Microsoft has fired a salvo in a war for the nascent digital-music industry on the Windows platform, following Apple's release of iTunes for Windows last week.
The company's general manager of the Windows Digital Media Division, David Fester, claims iTunes to be too limited for Windows users. He's looking at how Windows users equipped with iPods cannot buy tunes through other existing services and transfer them to the market-leading MP3 player.
This is because most existing services currently exploit Microsoft's Windows Media 9 (WM9) standard. Partially, this is because until Apple launched iTunes for Windows, WM9 was the only multimedia solution that integrated the digital rights management technologies required by the music business. Apple has now evidently developed its own competing standard, based on QuickTime.
"Unless Apple decides to make radical changes to its service model, a Windows-based version of iTunes will still remain a closed system, where iPod owners cannot access content from other services," said Fester. He also criticized Apple because the iTunes browser is unable to handle WM9 files.
"Music fans should look for services that offer the best experience and take advantage of the best digital media platform available on Windows. With Windows Media 9 Series, you get faster starts, better quality music, and support for the most devices," he said.
Recent news suggests Microsoft to be moving to establish WM9 as a standard, and that it intends porting the software to Mac OS X. Speaking to Macworld UK, Apple's QuickTime marketing director, Frank Casanova, was equally critical of Microsoft: "It is interesting to see how Microsoft has decided to follow our lead in supporting open standards by submitting Windows Media 9 technology as a standard. Microsoft must open up its technology to expand out of the proprietary and into the standards-driven industry."
Casanova then asks: "Do you think for a second that Microsoft will stop working on WM9? I don't think so. So suddenly you've got two standards."
Despite the Microsoft executive’s criticisms, Apple's Mac-only iTunes Music Store has captured 70 per cent of the existing US digital download market, Apple CEO Steve Jobs said last week. The iPod is also the number one-selling MP3 player.
It's a sign of what's to come. Newsweek today claims that the digital distribution market will one day come down to Apple against Microsoft.
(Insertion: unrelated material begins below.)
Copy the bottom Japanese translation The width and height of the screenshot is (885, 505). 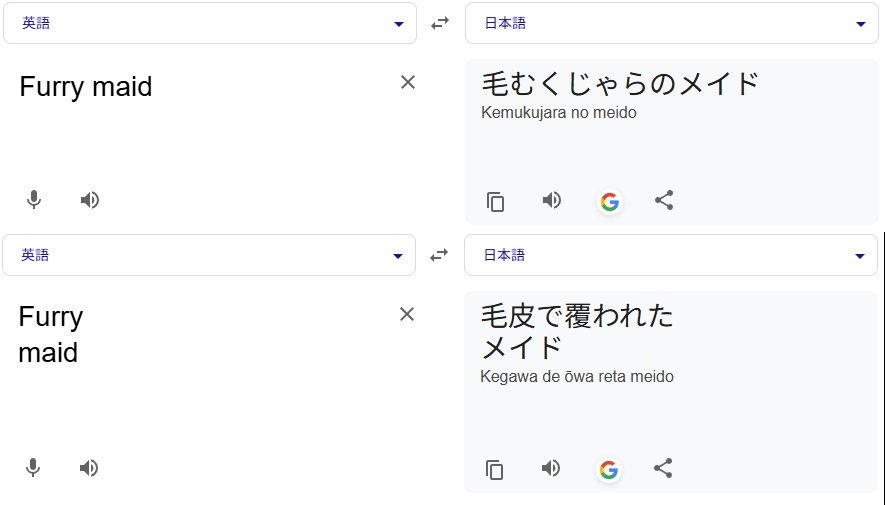point(495,468)
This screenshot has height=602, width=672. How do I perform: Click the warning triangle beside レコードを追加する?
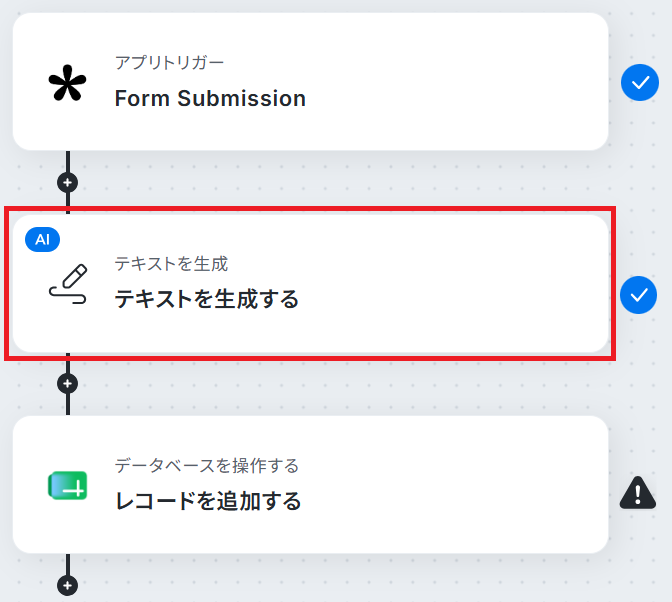coord(638,493)
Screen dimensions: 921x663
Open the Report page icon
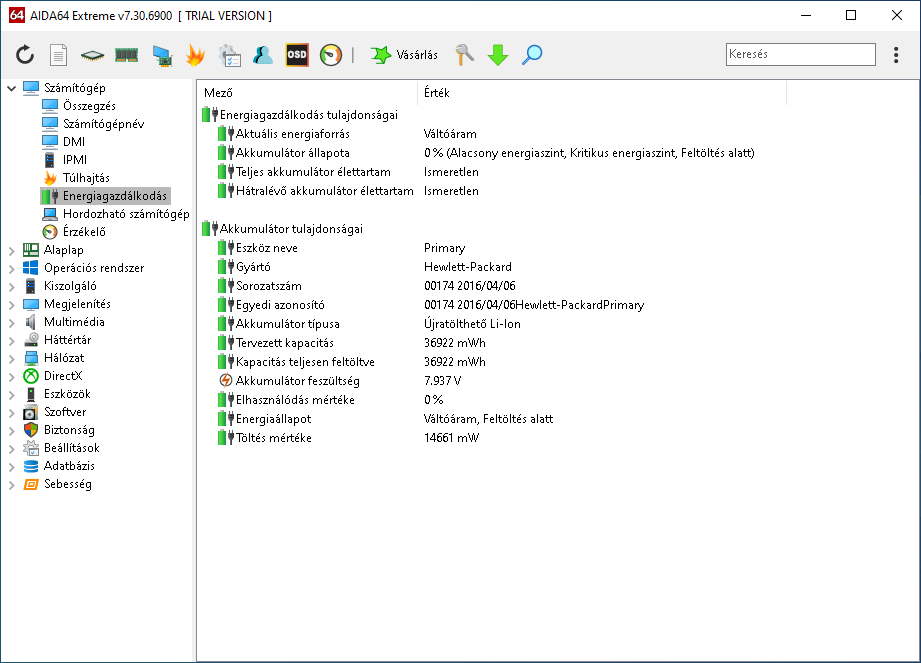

Apple's stiffest competition at this stage appears ready to come from Roxio's Napster 2.0 service. This service uses WM9 for its tracks, and Napster 2.0 users can also acquire a co-branded Samsung/Napster hard drive-based MP3 player.
Saturday's Boston Globe reports research analyst US Bancorp Piper Jaffray, who predicts that Napster 2.0 will grow to take a 30 per cent share of the online music market and that Apple's share will become 20 per cent.
It also reports Needham & Co analyst Charles Wolf, who said Apple's move to ship iTunes for Windows shows Apple "finally breaking away from the Mac religion".
Apple last week explained the aim of its store is to sell iPods, as selling music online is insufficiently profitable. Wolf described an 8-10 cent-per-track margin, from which administrative and bandwidth costs must be paid. Unlike the Napster/Samsung player, where two companies share profits, Apple retains the entire margin on its iPod sales.
Apple's recent moves are transforming analysts' opinion of the company. Lutherans analyst Jim Grossman told the Northwest Herald Online: "The product momentum Apple has right now is the best I have seen since I started following the company in 1996."